The Otago Daily Times raised concerns with New Zealand Trade and Enterprise Officials after being told that allowing media into workshops would inhibit speakers from "full and frank discussion."
Mr Billot says the free trade seminars were paid for by New Zealanders, but media were told they could not directly report or photograph proceedings on the first day, and were then barred completely from reporting workshop discussions on the second day.
Mr Billot says this is a disgrace and shows how there was an anti- democratic agenda in free trade deals.
He says free trade agreements have been jacked up behind closed doors, and now New Zealand media were being excluded from publicly-funded seminars on the basis that they might report something that the Government and its corporate allies might not like in the public domain.

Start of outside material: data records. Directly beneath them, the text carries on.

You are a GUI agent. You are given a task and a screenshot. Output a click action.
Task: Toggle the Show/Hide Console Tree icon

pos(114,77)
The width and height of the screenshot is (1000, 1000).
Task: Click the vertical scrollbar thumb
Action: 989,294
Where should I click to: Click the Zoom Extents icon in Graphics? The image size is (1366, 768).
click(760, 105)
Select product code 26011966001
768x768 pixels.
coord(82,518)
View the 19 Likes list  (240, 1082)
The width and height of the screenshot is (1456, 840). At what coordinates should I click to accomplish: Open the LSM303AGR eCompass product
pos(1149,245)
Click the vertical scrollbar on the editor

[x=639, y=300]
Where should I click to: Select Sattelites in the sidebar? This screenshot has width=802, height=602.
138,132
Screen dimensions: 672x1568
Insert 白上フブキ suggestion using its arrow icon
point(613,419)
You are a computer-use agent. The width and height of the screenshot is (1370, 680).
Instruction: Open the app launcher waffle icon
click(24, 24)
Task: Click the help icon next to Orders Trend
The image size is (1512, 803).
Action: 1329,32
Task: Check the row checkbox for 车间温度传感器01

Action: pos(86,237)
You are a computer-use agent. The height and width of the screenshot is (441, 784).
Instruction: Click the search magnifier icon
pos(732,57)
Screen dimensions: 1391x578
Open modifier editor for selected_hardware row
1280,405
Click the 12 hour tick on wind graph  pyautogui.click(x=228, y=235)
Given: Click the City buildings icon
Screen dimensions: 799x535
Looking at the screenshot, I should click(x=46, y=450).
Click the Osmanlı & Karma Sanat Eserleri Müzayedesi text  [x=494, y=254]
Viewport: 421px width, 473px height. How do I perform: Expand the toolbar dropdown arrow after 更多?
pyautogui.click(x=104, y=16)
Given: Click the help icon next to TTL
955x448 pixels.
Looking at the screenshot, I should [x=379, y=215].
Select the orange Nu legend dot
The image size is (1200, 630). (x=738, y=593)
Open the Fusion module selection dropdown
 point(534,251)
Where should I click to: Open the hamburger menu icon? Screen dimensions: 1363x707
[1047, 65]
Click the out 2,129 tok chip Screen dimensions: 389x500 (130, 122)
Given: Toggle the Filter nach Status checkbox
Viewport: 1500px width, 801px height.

"This is a publicly funded forum to discuss free trade. What gives the right for unelected, unaccountable state servants to shut off the public from being told what free trade has got in store for them?"
Mr Billot says that it was obvious manufacturing jobs were going to evaporate under free trade agreements, and such sensitive issues had been placed off the agenda.
"The workers who are being laid off at Fisher and Paykel when their jobs got moved to Mexico have a right to know what is going on with free trade deals, since their taxes are paying for these cosy chats with the select few. Why aren't workers being invited to these seminars?"
"This is exactly what the Alliance has been saying all along. The restrictions on democracy and free speech in our free trading partners will spread back towards us. Information is being restricted and controlled, and the public will be kept in the dark and fed public relations spin."
Mr Billot says free trade has nothing to do with democracy.
"It's essentially a system where privately owned corporations own and control the world's economy and give orders to elected Governments."
He says that free trade is about far more than just trading with other countries.
"Of course New Zealand will always trade with other nations - but free trade means far more than simply buying and selling. Free trade is about who owns the New Zealand economy, what decisions our people and their elected Government can make, and the democratic rights and economic security of workers."